The Horrors – Trial by fire
Nouveau single clipé pour The Horrors qui nous font attendre le 21 mars prochain pour découvrir leur nouvel album Night Life à paraître chez Fiction Records. Halloween vient de passer mais The Horrors demeure. Le line up évolue un peu. Si Faris Badwan, Rhys Webb et Joshua Hayward sont toujours là, il faut désormais comptabiliser Amelia Kidd et Jordan Cook dans les rangs.
Trial by fire s’offre un clip tout au ralenti non moins dopé à une énergie très ancrée dans la mouvance post-punk, The Horrors imaginent une espèce de groupement nocturne très graphique. Après une introduction énigmatique, défilent ainsi des silhouettes dont l’une au pied relié à une corde que l’on voyait déjà en ouverture. Le morceau gagne en puissance crescendo, peu à peu ce groupement pourrait faire penser à un soulèvement silencieux. Que viennent-ils demander ? Mystère planant, on vous laisse découvrir !

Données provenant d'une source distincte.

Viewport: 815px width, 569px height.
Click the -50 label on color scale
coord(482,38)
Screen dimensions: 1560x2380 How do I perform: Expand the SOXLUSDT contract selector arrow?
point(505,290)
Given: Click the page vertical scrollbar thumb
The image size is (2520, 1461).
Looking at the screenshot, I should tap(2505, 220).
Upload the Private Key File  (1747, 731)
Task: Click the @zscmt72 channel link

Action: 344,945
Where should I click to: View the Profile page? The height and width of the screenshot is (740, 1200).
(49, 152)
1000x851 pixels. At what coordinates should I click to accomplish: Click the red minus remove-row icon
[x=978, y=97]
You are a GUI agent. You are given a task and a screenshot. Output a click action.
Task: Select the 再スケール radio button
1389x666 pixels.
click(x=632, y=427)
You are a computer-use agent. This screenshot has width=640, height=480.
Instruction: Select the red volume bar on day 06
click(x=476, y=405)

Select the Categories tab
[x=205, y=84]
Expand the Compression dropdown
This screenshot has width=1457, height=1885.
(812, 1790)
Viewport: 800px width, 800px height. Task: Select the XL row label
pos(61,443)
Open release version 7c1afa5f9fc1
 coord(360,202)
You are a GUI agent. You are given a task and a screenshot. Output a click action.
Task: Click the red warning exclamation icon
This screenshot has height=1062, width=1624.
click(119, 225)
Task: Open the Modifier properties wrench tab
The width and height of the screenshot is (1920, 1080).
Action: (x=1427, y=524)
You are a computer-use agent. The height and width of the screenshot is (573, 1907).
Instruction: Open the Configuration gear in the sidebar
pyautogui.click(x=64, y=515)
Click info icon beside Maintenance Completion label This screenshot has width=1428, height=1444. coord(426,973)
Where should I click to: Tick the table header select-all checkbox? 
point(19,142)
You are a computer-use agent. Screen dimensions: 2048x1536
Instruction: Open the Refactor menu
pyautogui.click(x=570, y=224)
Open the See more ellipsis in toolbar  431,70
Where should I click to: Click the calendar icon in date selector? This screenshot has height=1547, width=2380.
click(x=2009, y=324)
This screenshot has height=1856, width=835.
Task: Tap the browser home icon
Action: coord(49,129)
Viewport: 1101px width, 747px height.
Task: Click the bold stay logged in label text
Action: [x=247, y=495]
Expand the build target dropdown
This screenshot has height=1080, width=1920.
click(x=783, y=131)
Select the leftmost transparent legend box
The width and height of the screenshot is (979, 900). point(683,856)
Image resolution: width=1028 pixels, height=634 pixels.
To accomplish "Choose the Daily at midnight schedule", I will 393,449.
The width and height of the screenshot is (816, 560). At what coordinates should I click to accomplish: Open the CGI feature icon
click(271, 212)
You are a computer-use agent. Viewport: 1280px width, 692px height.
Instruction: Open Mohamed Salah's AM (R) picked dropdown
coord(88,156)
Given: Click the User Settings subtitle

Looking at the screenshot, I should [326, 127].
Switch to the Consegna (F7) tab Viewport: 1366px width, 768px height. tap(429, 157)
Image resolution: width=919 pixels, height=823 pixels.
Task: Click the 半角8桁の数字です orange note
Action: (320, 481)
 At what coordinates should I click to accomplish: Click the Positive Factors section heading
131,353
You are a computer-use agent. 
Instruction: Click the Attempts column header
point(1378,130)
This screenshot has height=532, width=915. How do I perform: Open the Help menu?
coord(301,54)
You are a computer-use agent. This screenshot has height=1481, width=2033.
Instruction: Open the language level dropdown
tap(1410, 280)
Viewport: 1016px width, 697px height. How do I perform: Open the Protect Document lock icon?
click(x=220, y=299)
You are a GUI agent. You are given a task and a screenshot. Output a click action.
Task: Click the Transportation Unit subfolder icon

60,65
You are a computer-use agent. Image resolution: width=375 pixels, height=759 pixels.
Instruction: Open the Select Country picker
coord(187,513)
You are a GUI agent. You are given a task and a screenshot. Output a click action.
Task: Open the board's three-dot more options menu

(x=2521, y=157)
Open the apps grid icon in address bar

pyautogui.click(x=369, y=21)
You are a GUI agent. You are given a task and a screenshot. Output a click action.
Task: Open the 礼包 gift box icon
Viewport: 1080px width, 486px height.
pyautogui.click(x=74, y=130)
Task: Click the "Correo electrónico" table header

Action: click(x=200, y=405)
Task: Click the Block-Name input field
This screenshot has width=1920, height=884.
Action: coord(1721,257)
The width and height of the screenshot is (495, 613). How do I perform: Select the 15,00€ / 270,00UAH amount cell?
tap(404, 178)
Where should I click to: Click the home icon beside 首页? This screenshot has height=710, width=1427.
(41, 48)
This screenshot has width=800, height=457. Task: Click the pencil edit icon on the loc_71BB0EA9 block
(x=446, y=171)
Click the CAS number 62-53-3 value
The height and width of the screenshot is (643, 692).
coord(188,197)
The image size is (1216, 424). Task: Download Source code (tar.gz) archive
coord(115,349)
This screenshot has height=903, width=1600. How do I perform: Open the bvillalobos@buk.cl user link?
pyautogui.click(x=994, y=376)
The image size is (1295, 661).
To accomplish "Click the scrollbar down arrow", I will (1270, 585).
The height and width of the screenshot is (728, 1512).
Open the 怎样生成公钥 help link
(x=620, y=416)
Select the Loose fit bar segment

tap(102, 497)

Sylvie Kreusch – Daddy’s Selling Wine in a Burning House
Après le néo-western à la Paris, Texas d’Hocus Pocus,Sylvie Kreusch dévoile Daddy’s Selling Wine In A Burning House, un clip où l’esthétique sombre de Sin City se marie à une photographie veloutée façon Mulholland Drive. Sous l’œil du réalisateur belge Lennert Madou, Sylvie Kreusch devient une héroïne de dystopie urbaine, déambulant d’un pas certain dans un clair-obscur futuriste, avec une dégaine à mi-chemin entre Nick Cave et Marlène Dietrich.
Extrait de son prochain album Comic Trip, le morceau accompagne une course sans fin dans une roue géante, tournant mécaniquement à travers crépuscule, neige et soleil brûlant. Silhouette intimidante et intrépide, juchée sur des talons vertigineux, Sylvie Kreusch brave les éléments, chaque pas frappant le sol avec une intensité viscérale. Une quête éternelle dans un décor glacé et mystérieux, qui se laisse apprécier pendant ces trop courtes 4 minutes 39.
En bref : un énième avant-goût esthétique, qui pique notre curiosité pour l’album, et nous fait déjà trépigner d’impatience.